Try it →
The answer should hold exactly the lines of the entries below from the one containing "Where should I click to: Follow" through the last line, both included.

▬▬▬▬▬▬

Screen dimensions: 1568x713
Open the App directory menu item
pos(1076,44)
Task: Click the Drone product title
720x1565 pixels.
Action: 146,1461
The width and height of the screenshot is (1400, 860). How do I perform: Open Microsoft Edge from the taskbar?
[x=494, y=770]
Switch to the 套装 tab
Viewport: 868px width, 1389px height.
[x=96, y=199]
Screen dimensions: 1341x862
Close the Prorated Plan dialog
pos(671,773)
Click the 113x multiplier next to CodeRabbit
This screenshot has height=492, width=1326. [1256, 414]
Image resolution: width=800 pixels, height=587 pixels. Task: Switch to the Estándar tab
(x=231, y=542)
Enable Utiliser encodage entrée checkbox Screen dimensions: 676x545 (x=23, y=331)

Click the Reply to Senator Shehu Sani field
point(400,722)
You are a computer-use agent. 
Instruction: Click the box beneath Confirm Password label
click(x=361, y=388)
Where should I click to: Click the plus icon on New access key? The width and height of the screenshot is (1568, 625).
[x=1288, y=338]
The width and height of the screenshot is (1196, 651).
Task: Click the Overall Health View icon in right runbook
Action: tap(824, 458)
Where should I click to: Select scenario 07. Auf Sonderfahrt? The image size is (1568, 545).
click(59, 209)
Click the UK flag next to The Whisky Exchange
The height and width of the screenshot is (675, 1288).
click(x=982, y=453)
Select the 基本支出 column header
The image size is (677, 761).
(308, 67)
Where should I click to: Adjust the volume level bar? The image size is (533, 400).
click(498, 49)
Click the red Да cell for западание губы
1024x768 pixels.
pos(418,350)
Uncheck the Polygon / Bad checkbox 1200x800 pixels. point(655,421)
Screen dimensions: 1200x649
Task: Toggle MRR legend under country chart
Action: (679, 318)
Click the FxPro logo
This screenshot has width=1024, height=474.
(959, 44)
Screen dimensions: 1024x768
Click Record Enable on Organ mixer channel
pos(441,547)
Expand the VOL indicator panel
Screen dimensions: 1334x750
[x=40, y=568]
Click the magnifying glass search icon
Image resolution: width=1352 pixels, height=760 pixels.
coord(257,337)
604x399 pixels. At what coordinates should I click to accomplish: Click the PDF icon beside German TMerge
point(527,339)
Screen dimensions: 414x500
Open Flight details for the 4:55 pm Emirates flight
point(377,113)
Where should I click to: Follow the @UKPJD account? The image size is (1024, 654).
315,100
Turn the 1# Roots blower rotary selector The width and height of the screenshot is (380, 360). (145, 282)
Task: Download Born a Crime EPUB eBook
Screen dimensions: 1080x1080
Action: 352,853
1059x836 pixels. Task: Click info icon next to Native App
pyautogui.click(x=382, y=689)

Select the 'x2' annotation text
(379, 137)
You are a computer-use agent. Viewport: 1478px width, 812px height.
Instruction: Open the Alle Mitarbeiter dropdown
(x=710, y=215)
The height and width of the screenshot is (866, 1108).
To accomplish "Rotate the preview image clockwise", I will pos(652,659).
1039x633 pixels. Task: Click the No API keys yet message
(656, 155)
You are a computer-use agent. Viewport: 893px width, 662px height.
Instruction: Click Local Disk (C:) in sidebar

▬▬▬▬▬▬

Exercise answer →
Where should I click to: Follow the @UKPJD account? The image size is (1024, 654).
315,100
Turn the 1# Roots blower rotary selector The width and height of the screenshot is (380, 360). (145, 282)
Task: Download Born a Crime EPUB eBook
Screen dimensions: 1080x1080
Action: 352,853
1059x836 pixels. Task: Click info icon next to Native App
pyautogui.click(x=382, y=689)

Select the 'x2' annotation text
(379, 137)
You are a computer-use agent. Viewport: 1478px width, 812px height.
Instruction: Open the Alle Mitarbeiter dropdown
(x=710, y=215)
The height and width of the screenshot is (866, 1108).
To accomplish "Rotate the preview image clockwise", I will pos(652,659).
1039x633 pixels. Task: Click the No API keys yet message
(656, 155)
You are a computer-use agent. Viewport: 893px width, 662px height.
Instruction: Click Local Disk (C:) in sidebar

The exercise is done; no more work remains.